The series gives a new element of life to the characters, especially Alaska. I had initially dreaded an adaptation due to the original characterizations in the book, but I was pleasantly surprised to see such depth brought to Green’s original lineup. Alaska’s voice was much stronger in the show, with her constant harping on modern (yet slightly white) feminist values, and her deep conversations with both Pudge and her (shockingly lovable) philosophy teacher, Dr. Hyde.
The main characters aren’t the only ones who gain a new element in the show — side characters such as Dr. Hyde and the school administrator, “the Eagle” do too. Their plotlines are extended in the series, both given an emotional backstory and hope for the future. Dr. Hyde, who was nothing more than just a thought-provoking extra in the book, became a shaping character in both Pudge and Alaska’s lives after opening up about losing the love of his life to AIDS. The Eagle, who was an empty, stern character in the book, now struggles with his failed marriage and his need for validation in his job. He strives to find love again while struggling with his work-fixated tendencies.
Whether it was the acting or general tailoring of the story, the show conveyed the characters and their emotions on a deeper level than Green’s original work. What felt empty in writing was overflowing with soul on-screen.
And when I originally imagined an adaptation, I assumed there would be polished representations of the South and teenage grit. What the adaptation portrayed was not only accurate but relatable. The run-down restaurants and scraggly forests were recognizable, along with the vast stretches of fields and bleak highways. They were miserable and ordinary, but they captured the setting perfectly—no glamor added.

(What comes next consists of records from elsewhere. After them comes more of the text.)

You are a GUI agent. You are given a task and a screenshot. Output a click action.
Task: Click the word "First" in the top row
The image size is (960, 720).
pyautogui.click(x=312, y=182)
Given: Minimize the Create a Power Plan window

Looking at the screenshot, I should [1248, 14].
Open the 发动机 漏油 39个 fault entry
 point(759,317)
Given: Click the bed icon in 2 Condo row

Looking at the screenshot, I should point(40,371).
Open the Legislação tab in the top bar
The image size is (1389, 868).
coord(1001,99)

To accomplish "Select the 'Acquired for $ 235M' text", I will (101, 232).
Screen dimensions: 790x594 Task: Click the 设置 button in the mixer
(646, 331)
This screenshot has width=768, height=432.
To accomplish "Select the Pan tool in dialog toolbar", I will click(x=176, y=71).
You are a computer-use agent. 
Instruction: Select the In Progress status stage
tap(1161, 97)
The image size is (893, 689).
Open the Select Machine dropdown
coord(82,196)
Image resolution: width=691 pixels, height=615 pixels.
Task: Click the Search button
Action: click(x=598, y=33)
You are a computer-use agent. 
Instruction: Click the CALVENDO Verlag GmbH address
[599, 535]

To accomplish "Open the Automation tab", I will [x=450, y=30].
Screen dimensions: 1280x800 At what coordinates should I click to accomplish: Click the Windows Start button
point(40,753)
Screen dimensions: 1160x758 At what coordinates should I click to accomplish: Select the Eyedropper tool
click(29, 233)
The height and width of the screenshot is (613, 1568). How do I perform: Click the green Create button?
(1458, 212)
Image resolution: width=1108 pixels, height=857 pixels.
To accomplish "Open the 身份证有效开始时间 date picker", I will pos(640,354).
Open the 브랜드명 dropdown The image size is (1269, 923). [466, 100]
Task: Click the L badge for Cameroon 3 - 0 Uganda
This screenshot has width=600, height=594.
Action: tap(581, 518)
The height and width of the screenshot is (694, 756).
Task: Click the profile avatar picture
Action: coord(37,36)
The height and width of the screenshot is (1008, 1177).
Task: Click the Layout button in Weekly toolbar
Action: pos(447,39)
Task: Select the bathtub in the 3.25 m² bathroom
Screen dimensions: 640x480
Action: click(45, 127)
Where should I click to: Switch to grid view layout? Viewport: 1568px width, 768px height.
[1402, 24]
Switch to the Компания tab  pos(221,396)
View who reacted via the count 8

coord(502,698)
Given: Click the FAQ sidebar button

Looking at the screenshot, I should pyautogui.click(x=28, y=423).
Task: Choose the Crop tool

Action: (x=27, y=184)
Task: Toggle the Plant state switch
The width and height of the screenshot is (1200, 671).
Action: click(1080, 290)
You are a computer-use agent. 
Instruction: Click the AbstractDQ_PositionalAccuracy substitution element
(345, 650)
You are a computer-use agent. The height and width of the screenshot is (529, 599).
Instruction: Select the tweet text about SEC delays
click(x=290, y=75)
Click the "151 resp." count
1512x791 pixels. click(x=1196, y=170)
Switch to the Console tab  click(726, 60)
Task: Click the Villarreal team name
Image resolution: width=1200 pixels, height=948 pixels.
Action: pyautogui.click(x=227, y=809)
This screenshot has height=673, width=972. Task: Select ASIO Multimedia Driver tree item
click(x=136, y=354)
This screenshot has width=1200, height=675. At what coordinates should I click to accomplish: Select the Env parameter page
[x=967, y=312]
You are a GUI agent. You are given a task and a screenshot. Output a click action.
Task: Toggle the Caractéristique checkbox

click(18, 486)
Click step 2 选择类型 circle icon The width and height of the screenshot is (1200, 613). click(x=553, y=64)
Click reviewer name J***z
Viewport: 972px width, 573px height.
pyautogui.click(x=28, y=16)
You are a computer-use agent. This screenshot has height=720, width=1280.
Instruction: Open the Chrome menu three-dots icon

Though the actors were not pimpled-faced teens by any standards, it did not feel like Riverdale, where one must watch thirty-year-olds pretend to learn Algebra. The actors were youthful and bordering on perfect—Kristine Froseth fitting Alaska’s unrefined yet striking beauty, Charlie Plummer portraying Pudge as awkward and gangly, the Colonel’s height highlighted perfectly with Denny Love playing the fiery role. The setting and characters remained faithful and did justice to Green’s raw and, at times, bleak descriptions.
Quite possibly the biggest fear when it comes to adaptations is the fear of inaccuracy and straying too far from the source content. Though John Green is often berated for his dramatic stories and overused tropes, Looking for Alaska is his most emotionally moving book. The story has been noted as one of the shaping novels of its genre and has made teens around the globe ugly-cry (myself included, embarrassingly enough).
I was afraid that it would be off—that the adaptation would lose the magical teen angst or completely lose the story altogether. But fortunately, Hulu’s adaptation proved me wrong. Everything, from the “I smoke to die” quote to the “Burrfrido” antic, was spot-on. I never felt lost or disappointed in the plot, even when it strayed at times, such as the Debutant prank or the expulsion storyline. They were wonderful additions and fit snugly into the original story. The adaptation not only stayed true to the source novel but elaborated even further, exceeding my long-time expectations and crushing my fears.
Looking for Alaska is now available for streaming on Hulu.